Friday, January 1, 2016

The Brown Booby


            “Are you here to see the Brown Booby? It’s out on the end of the pier if you want to take a picture.”
            My wife’s words evoked a slow smile from the young man with a long-lensed camera slung around his neck. “No, but I do take pictures of surfer girls sometimes.” I had the feeling that he had considered several answers before coming up with that one.
            But let me explain Kim’s excited question. We were on our last day at the Space Coast Birding and Wildlife Festival, and we’d spent three days in classes and on birding field trips. Kim was the one with the great passion for bird photography, which joined her love of nature and her artist’s eye into a Perfect Storm that led her to take over 17,000 photographs, mainly birds, in the few short months since I bought her a digital point-and-shoot for her birthday. She had since upgraded to a Canon Rebel with a telephoto lens that made me feel very, well, humble. I need an image stabilizer, and not for my camera lens. Imagine what her 500mm lens now does to my manly self-esteem?
            Now, I’m a birder, too, but I’m probably half a step behind Kim in my knowledge and passion. Maybe a step and a half. For the Festival I carried the starter camera, which Kim had to remind me to use if I really wanted to take pictures, and the binoculars, which I used mainly to spot birds for Kim to photograph.
            The classes fueled the fire stirring in Kim. We learned basic principles of bird photography, such as don’t take everything with your camera set on “automatic,” consider using a tripod, and go where the birds are. We learned memorable peculiarities about how birds behave, most of which I’ve forgotten. And we learned that we probably won’t ever learn how to do Photoshop, especially if the curriculum starts on Chapter 5 of the Instruction Manual.
            You of course know the old saying about the early bird getting the worm. What you might not realize is that in order to photograph early birds you have to get up even earlier. We were up and out the door, snarled in camera and binocular straps, lugging lenses, bird books, water and bug repellant, before Starbucks opened and long before our bed and breakfast served the breakfasts we’d paid for. But if you want to see a Florida Scrub-jay, you have to be where they are when they get there. We were and they did. And fortunately, Starbucks had opened by the time our morning field trip had concluded.
            Kim and I heard about that Brown Booby while on a walk led by two women who could recognize birdsongs the way I can identify - well, come to think of it, I can’t really identify anything that well. They told us that the Brown Booby is usually only seen in the Florida Keys or out somewhere in the Caribbean, but that one had blown up to St. Augustine and was roosting out on the city pier. It was a must-see, and many of our camera-toting colleagues said they were going to go see it. I confess that I was as much drawn by the name as by the rarity of the sighting (I pick race horses the same way - by their cool names), but there we were, making our way out through the fishermen and tourists, the young locals throwing small hammerhead sharks down onto the surfers below and the geezers maybe a little older than me, in their shorts, calf-length black socks and tennis shoes, sitting in the shade. Pelicans watched us without much apparent curiosity. And standing on a ledge behind a small shed was the rather unremarkable looking Brown Booby. It was brown.

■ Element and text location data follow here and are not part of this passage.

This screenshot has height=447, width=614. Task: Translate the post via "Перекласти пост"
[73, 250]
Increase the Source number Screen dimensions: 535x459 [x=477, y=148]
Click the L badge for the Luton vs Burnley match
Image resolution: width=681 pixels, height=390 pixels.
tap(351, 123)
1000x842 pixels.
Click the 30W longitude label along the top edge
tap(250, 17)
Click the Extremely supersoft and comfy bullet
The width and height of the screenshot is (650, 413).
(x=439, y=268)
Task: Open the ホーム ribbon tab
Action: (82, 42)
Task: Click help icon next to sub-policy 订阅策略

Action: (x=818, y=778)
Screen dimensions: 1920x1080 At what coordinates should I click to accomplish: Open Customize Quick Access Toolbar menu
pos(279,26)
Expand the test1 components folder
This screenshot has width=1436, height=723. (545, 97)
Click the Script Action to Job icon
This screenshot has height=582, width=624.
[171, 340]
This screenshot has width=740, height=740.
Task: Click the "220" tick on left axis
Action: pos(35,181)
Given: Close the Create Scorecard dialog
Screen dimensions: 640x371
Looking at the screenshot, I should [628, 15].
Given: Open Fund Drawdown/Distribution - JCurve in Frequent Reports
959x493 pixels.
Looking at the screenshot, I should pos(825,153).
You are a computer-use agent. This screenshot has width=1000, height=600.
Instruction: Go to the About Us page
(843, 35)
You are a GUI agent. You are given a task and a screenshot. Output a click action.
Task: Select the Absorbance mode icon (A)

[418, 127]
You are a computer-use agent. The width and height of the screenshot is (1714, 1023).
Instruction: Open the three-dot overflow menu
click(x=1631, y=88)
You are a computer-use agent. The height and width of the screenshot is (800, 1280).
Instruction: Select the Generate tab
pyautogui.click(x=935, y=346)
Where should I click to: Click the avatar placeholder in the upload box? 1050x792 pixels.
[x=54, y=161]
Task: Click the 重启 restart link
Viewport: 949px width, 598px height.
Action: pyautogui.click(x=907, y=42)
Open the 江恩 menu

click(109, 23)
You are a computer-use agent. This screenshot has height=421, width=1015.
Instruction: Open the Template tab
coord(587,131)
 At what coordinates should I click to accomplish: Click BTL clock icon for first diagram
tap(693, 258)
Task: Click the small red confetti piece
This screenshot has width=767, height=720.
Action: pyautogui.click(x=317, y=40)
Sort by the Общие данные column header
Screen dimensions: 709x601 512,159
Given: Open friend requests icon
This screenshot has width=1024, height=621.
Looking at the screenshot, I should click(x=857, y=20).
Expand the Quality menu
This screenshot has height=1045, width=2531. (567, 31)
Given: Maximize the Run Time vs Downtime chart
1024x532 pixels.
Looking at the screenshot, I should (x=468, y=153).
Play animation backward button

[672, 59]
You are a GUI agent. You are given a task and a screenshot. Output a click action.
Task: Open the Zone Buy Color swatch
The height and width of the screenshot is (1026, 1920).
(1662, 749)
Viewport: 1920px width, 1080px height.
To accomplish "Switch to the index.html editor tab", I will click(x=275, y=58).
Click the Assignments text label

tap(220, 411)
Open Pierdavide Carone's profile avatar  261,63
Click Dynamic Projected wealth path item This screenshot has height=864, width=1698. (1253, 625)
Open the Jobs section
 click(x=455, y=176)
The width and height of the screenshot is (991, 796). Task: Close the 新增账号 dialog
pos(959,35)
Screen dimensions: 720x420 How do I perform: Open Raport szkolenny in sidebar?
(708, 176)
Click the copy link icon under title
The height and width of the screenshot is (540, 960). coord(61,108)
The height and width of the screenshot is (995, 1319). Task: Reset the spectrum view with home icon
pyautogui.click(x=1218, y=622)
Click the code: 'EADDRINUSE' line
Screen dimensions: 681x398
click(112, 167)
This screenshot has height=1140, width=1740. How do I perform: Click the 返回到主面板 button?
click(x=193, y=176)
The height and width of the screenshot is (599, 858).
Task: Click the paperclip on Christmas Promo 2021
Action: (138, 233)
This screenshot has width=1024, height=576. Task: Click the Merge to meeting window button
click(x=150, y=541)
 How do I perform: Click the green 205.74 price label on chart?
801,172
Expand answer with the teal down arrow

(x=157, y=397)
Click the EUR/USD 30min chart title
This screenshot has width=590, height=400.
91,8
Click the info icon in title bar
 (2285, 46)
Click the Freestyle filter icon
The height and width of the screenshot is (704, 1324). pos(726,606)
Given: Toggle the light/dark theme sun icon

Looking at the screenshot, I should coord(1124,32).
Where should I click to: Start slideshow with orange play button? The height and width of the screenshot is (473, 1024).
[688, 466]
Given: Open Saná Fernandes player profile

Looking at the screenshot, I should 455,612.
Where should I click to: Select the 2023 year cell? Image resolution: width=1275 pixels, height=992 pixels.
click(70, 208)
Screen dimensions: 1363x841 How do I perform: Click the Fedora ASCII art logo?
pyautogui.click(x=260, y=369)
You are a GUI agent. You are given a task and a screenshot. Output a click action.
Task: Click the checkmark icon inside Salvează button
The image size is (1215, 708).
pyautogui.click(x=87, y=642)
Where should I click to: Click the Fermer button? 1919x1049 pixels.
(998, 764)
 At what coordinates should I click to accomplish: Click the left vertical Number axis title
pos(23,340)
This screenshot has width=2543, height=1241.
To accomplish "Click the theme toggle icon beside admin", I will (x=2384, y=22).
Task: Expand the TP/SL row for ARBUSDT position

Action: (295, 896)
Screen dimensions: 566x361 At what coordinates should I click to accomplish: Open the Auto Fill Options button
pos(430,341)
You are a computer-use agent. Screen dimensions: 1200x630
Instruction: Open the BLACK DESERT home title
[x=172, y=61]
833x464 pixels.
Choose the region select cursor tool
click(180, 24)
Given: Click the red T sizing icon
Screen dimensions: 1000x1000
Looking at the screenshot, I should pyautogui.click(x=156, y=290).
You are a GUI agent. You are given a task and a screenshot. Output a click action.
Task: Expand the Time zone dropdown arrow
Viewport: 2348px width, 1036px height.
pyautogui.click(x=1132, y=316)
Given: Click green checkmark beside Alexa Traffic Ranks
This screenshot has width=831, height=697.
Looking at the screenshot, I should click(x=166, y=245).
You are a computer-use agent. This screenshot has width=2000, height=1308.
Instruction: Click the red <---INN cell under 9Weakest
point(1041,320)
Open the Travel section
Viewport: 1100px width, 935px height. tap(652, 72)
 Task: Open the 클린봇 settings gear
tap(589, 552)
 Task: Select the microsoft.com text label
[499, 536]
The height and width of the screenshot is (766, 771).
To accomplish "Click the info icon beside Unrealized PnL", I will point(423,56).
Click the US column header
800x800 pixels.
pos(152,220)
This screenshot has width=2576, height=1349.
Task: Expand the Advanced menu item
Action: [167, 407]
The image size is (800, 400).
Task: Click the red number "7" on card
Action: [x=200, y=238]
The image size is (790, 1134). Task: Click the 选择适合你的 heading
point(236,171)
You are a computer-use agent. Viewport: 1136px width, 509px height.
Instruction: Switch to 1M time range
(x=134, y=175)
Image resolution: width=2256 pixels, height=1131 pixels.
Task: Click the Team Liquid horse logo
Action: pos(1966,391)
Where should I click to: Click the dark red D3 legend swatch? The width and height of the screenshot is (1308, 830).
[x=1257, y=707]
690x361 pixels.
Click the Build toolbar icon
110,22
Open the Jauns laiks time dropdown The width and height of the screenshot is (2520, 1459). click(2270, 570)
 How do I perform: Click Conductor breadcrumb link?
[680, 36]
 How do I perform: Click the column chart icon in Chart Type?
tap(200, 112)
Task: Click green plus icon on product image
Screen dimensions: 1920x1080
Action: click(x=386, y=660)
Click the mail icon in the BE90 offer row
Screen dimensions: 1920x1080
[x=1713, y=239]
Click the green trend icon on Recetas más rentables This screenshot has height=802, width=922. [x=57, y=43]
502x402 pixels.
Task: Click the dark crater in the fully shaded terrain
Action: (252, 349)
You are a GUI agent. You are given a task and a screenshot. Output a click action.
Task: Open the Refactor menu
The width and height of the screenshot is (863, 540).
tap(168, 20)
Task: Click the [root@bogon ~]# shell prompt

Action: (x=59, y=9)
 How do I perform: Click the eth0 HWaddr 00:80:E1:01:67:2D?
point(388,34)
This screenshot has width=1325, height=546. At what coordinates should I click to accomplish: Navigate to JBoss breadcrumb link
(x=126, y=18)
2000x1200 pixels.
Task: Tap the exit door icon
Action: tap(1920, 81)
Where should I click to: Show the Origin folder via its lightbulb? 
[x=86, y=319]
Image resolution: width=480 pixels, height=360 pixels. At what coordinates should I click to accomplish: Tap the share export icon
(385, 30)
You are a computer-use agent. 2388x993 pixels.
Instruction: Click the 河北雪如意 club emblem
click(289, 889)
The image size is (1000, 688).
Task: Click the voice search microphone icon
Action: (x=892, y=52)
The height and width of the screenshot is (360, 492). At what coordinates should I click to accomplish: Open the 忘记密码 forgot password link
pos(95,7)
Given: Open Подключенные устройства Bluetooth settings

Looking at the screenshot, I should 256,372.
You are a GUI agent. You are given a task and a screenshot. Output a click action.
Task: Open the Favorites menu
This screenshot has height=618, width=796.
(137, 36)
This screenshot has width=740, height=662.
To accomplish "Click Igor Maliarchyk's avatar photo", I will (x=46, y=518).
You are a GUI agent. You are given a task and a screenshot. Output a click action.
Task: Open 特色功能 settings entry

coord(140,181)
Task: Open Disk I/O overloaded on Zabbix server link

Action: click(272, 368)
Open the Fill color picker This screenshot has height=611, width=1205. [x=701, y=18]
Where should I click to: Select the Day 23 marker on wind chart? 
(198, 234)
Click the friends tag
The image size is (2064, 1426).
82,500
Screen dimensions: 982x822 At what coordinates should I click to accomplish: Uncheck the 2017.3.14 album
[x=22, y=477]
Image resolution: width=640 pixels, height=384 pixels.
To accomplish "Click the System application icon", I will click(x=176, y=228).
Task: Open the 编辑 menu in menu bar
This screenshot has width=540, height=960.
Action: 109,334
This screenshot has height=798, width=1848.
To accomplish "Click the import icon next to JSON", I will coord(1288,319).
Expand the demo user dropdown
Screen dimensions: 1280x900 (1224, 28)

            I also remember red. On our way into our Photoshop class Kim spotted a magnificent Northern Cardinal on a tree in the parking lot. The sun was shining through its distinctive red crest. It seemed to be posing for her, as things in nature so often do. She raised her serious 100-400 mm lens, camera and all, and framed the bird. I said a quick prayer and something broke in the camera, which had been working just fine with the Florida Scrub-jays in the morning. We had two theories. One, which turned out to be the case, was that there was something wrong with the batteries. Kim figured that out after the camera expert inside was stumped.
            My theory, which I prefer in total disregard of the obvious validity of Kim’s solution, is that the bird was just too beautiful to be photographed and therefore suspended the camera’s operation just the way a sunset will make us hold our breath. We were as thrilled by the redness of the Northern Cardinal, a fairly common bird, as we were by the rarity of the Brown Booby.